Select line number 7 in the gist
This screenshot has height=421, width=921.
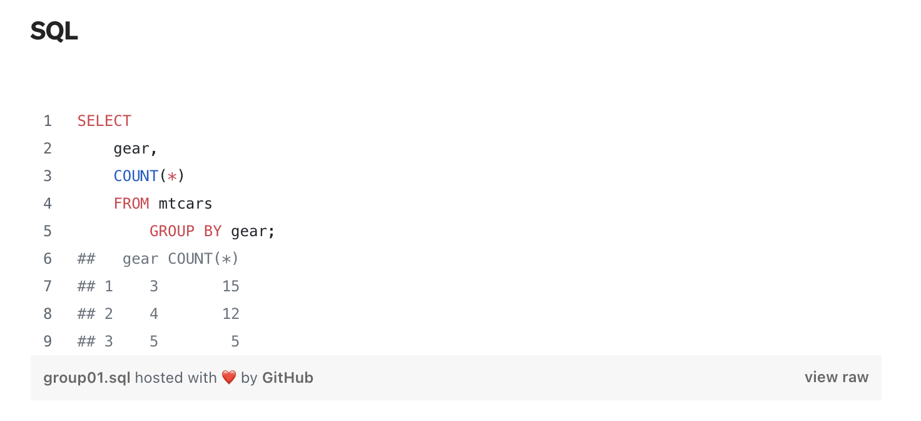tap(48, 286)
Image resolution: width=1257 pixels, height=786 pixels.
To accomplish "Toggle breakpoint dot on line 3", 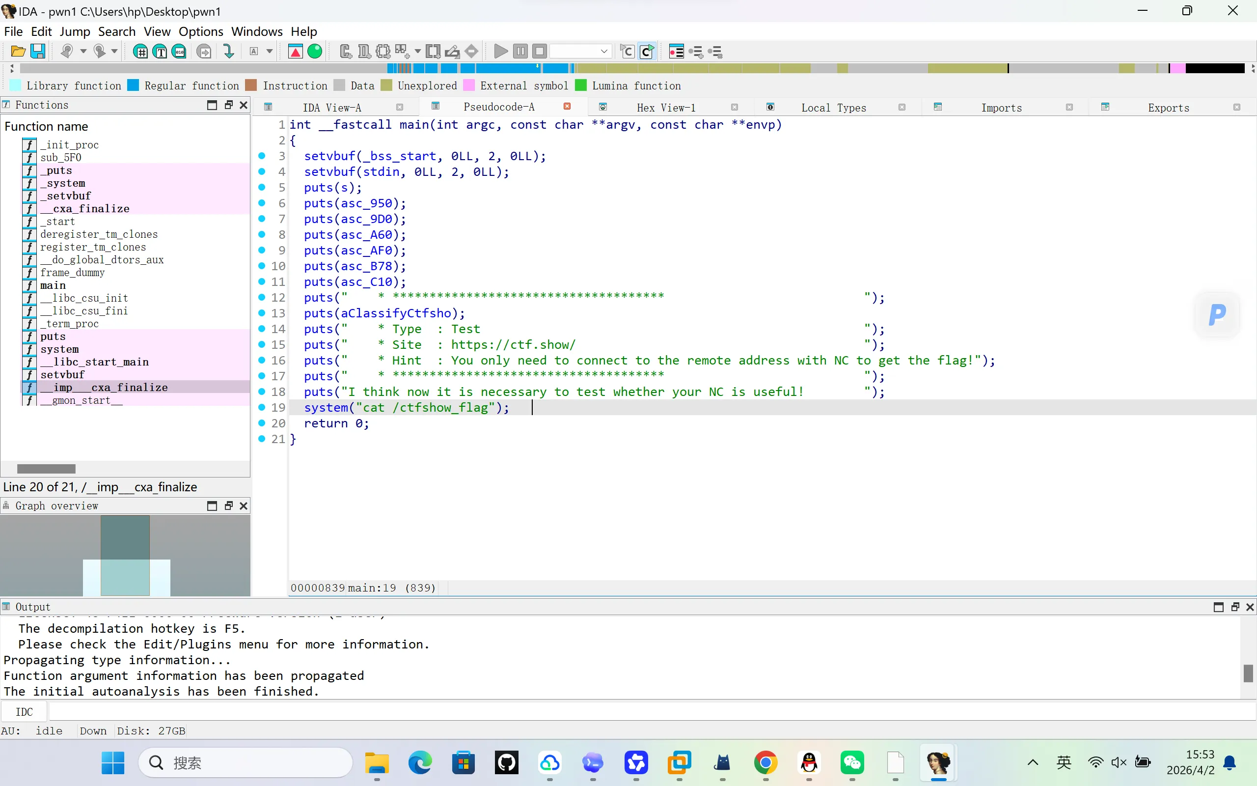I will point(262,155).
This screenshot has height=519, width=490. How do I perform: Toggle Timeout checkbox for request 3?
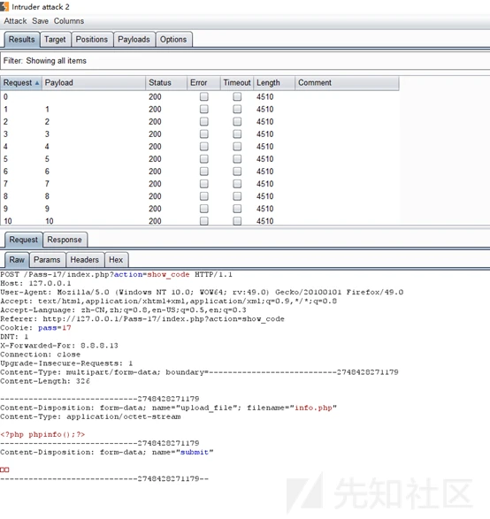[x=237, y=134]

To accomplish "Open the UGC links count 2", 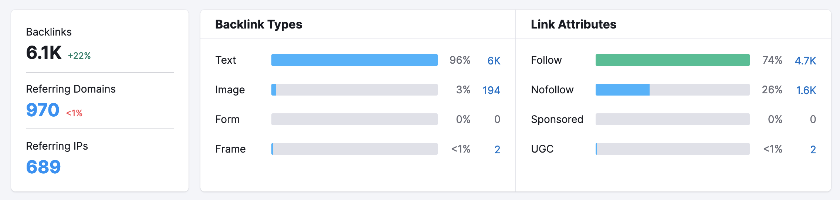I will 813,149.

====================

» Your goal
How many of the lines above contain the string "height"? Reply with the number only.

» Solved problem
3